21 October 2021
Linking VPR to rebates looks like conscription
If a patient’s access to certain Medicare rebates becomes dependent on voluntarily registering with one general practice, doctors could find themselves being conscripted to the Commonwealth, says a legal expert.
A number of GPs have been outraged by the proposal, included in the draft Primary Health Care 10 year plan on Wednesday, which would see access to MBS telehealth, health assessments, chronic disease management plans and medication reviews become contingent on an existing and continuous relationship between a patient and a practice.
Dr Umair Masood, vice president of grassroots advocacy organisation the Australian Society of General Practice, said he had serious concerns about a system which appeared to mirror the capitation models introduced to the UK’s NHS.
“The harder you make access to healthcare under these sort of capitation-type models, the more you could end up driving more patients to emergency,” he told Wild Health.
“If you’re thinking about making access to healthcare a priority for the future, this is not a good way to do it.”
The RACGP, which has been involved in the Primary Health Reform Steering Group for the past two years, has tentatively welcomed the plan, under which telehealth would become grounded in a continuous relationship between a patient and doctor.
But RACGP president Dr Karen Price told Wild Health she would be wary of a scheme that “cherrypicked” MBS items and linked it to a VPR system.
Perhaps most alarming though is whether this novel idea as it stands could be seen as a form of practical compulsion for patients to engage with a certain GP or practice.
Margaret Faux, a solicitor specialising in Medicare and health insurance law, told Wild Health that if found to be the case, it could offend the civil conscription provision in the Constitution: Section 5123 A (xxiiiA)13 on “the provision of maternity allowances, widows’ pensions, child endowment, unemployment, pharmaceutical, sickness and hospital benefits, medical and dental services (but not so as to authorize any form of civil conscription), benefits to students and family allowances”.
A decision in 2009 by the High Court of Australia (Chee Kan Kenneth Wong v Commonwealth of Australia) held that sections 10, 20 and 20A of the Act did not amount to civil conscription of doctors.
The reasoning was that under Medicare, doctors do not compulsorily provide service for the Commonwealth, or for other bodies on the Commonwealth’s behalf.
“The civil conscription caveats in the Constitution have been described as a ‘rare constitutional guarantee’, which protects both doctors and patients equally,” Ms Faux said.
“It cocoons the relationship between a patient and doctor inside a private contract which allows doctors to charge whatever fees they want, and protects patients so they cannot be forced to have a required relationship with a doctor, without their consent.”
A scheme where doctors are only able to offer MBS-subsidised telehealth consults to patients who nominate them as their usual practitioner could test the limits of this clause.
The draft plan hinges on the activation of the government’s voluntary patient registration scheme (VPR) which would be set to begin from as early as July next year.
In practice, the change would mean that to be eligible for registration, patients in metro and regional centres would have to attend at least three face-to-face visits with the same GP practice in two years, while those in remote areas would only have to attend one.
Dr Masood said he was concerned that linking a VPR model to Medicare rebates could remove patient choice.
“Allowing patients to choose their practitioner has been one of the cornerstones of our health system, so we could be about to take patient choice away which is really dangerous,” he told Wild Health.
“I think there’s a lot of patients in this country that may go to a certain GP for women’s health, they might see another GP for their skin cancer-related concerns. Why are we taking that choice away? And do we know if doing that really improves care?”
On the other hand, Dr Price said the RACGP’s position remained that telehealth should be available to patients who have an ongoing relationship with their GP.

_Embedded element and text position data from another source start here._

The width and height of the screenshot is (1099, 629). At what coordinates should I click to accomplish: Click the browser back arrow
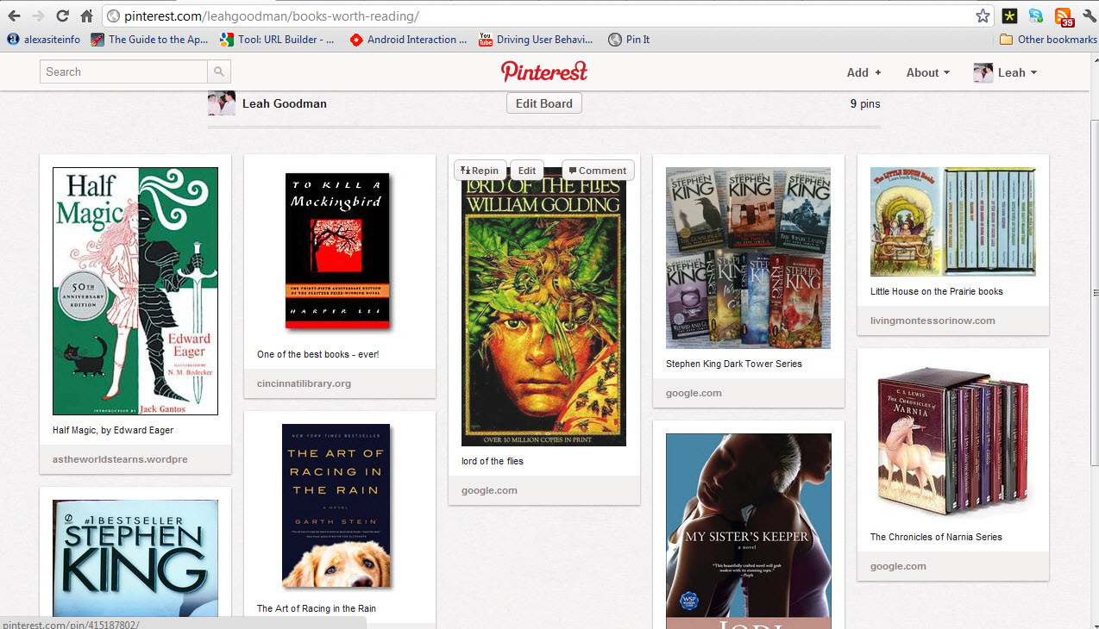pos(14,16)
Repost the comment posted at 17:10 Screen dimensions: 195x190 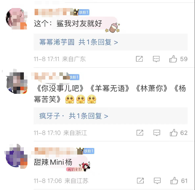[x=140, y=133]
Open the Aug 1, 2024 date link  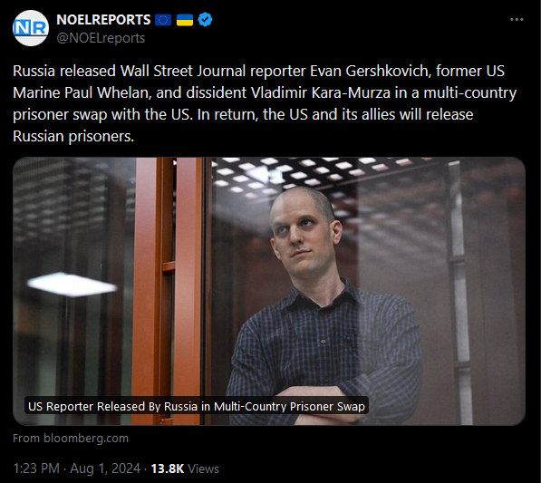105,469
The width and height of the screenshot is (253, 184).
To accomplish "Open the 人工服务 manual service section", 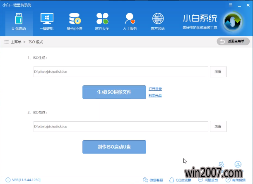I will (x=130, y=21).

“We would be supportive of a voluntary patient enrolment model in the future,” she said.
“This would replace the current 12-month rule for telehealth eligibility, which is not practical and has caused headaches for many GPs and patients.”
“However, we need to be clear that any future model is not about cherrypicking certain MBS items and linking it to voluntary patient registration.

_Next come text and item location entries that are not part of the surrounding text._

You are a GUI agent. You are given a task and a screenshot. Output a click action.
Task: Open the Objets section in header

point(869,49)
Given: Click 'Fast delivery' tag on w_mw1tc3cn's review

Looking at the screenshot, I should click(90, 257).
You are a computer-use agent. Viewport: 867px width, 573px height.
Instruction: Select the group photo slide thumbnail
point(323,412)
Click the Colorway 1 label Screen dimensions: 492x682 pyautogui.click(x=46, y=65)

“The RACGP will only support moves for stronger linkages between patients and their usual general practice if it is combined with significant funding over and above current MBS items and practice incentive payments.”
But Ms Faux said that linking Medicare access to VPR was a rather paternalistic way of looking at health and could be construed as forcing patients to engage with the same provider.

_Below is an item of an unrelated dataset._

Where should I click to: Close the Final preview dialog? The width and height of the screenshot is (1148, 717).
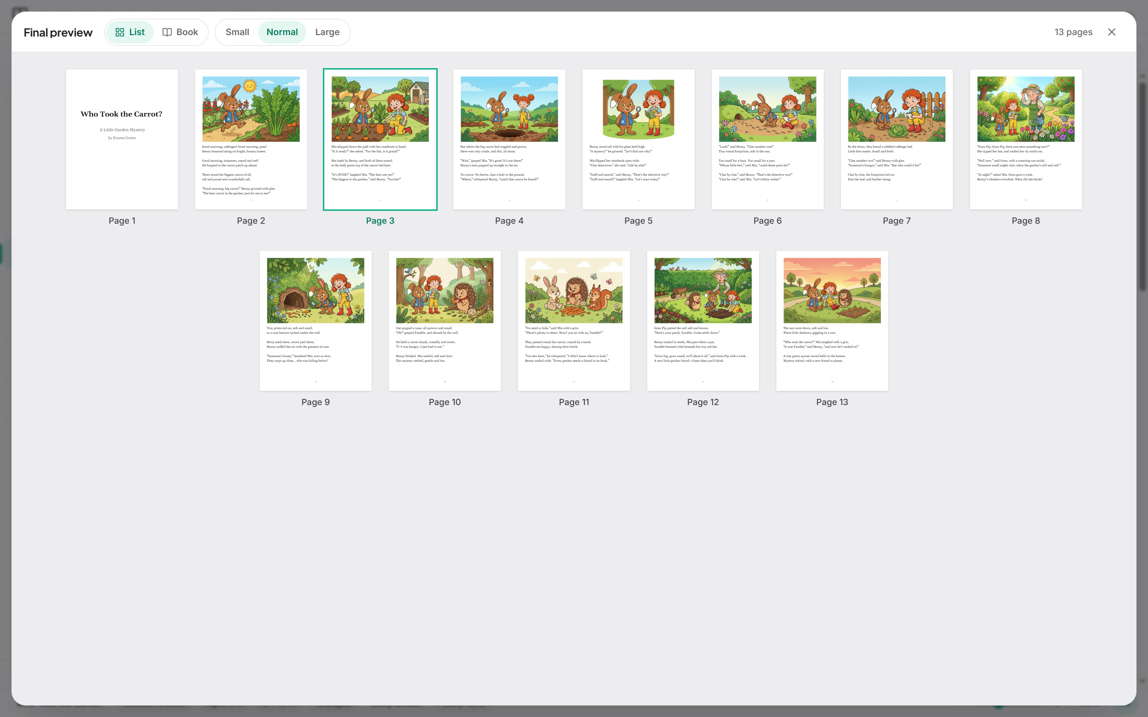[x=1111, y=32]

“We’re saying this is ‘voluntary’ registration, but it really isn’t, because it’s saying ‘If you want to access telehealth the only way to do that is to engage in this type of relationship.”
The public will have until 29 November to provide written feedback on the draft plan.
However, subject to the government’s decisions following the public consultation period, Ms Faux said there could be “very interesting” Constitutional arguments about patient rights in the works.
“We know the High Court has reached consensus that both legal compulsion and practical compulsion may offend the civil conscription provision of the Constitution.
“For now, we don’t know where the line is in terms of what will offend that provision. And until we’re all back in the High Court, we won’t know.”